Disaster Unemployment Assistance?

On March 20, the President declared all of New York State a "major-disaster" under the Stafford Act because of COVID-19. He's now done the same for Washington State and California.

Once he issues this kind of "major disaster" declaration, the Stafford Act authorizes the President to provide unemployment assistance to workers laid off because of COVID-19 who otherwise wouldn't qualify under State UI law. The President hasn't done that yet, even though at least California and New York asked for it.

Section 410 of the Stafford Act authorizes the President to provide "to any individual unemployed as a result of a major disaster such benefit assistance as he deems appropriate" while that individual is unemployed. That individual, however, can't be "entitled to any other unemployment compensation." And disaster unemployment assistance only lasts "as long as the individual's unemployment caused by the major disaster continues or until the individual is reemployed in a suitable position," but no longer than 26 weeks after the major disaster is declared. The amount can't be more than the maximum under the UI law of the State "in which the disaster occurred." 42 U.S.C. § 5177(a). Federal regulations set forth eligibility requirements for such relief, see 20 C.F.R. § 625.4, including that the "individual is able to work and available for work within the meaning of the applicable State law," id. § 625.4(g). Notably, eligibility does not depend on employee status; it extends to either an unemployed worker or "an unemployed self-employed individual," id. § 625.4(c).

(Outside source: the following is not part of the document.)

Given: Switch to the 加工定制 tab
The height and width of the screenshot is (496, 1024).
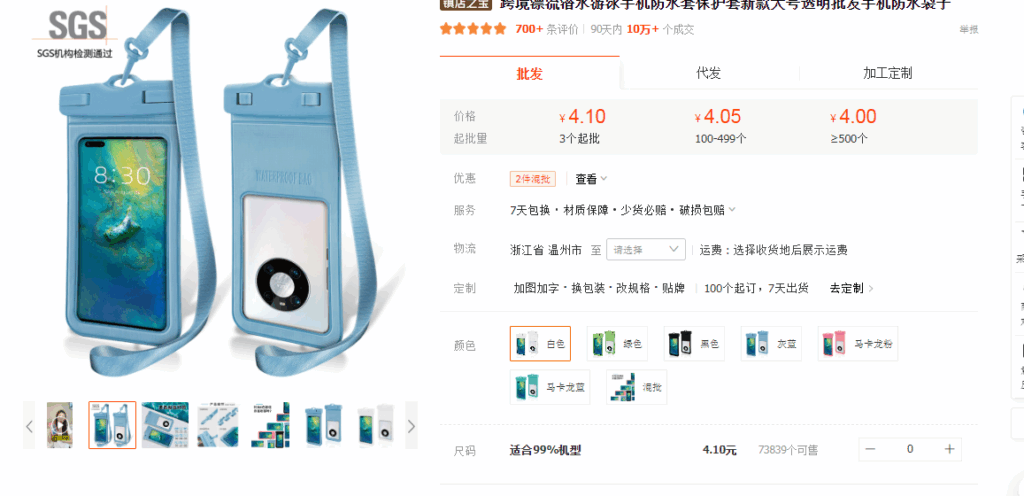Looking at the screenshot, I should coord(888,73).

Can COVID-19 count as a "major disaster" under the Stafford Act? The Act defines the term "major disaster" to mean

any natural catastrophe (including any hurricane, tornado, storm, high water, winddriven water, tidal wave, tsunami, earthquake, volcanic eruption, landslide, mudslide, snowstorm, or drought), or, regardless of cause, any fire, flood, or explosion, in any part of the United States, which in the determination of the President causes damage of sufficient severity and magnitude to warrant major disaster assistance under this chapter to supplement the efforts and available resources of States, local governments, and disaster relief organizations in alleviating the damage, loss, hardship, or suffering caused thereby.

42 U.S.C. § 5122(2).

Because this definition does not expressly refer to a disease outbreak, a Congressional Research Service (CRS) report, dated March 12, 2020, tersely opined that disaster unemployment assistance "will not be available under current law in response to COVID-19." A more detailed 2008 CRS report, however, concluded that an influenza epidemic is neither clearly included or excluded from the term "natural catastrophe" under the Stafford Act's definition of "major disaster".

Processing Claims

Even if States make it easier to become UI eligible, what's unclear is how COVID-19 will affect government capacity to process claims and get funds to claimants. Most UI claims are filed via the Internet, though in some States (e.g, Kansas, Vermont), many file by phone (DOL 2020). As UI claims increase, State will have to fortify their UI website portals (for reports of State UI website crashes, see, e.g., here and here) and have enough government employees available to process those UI claims.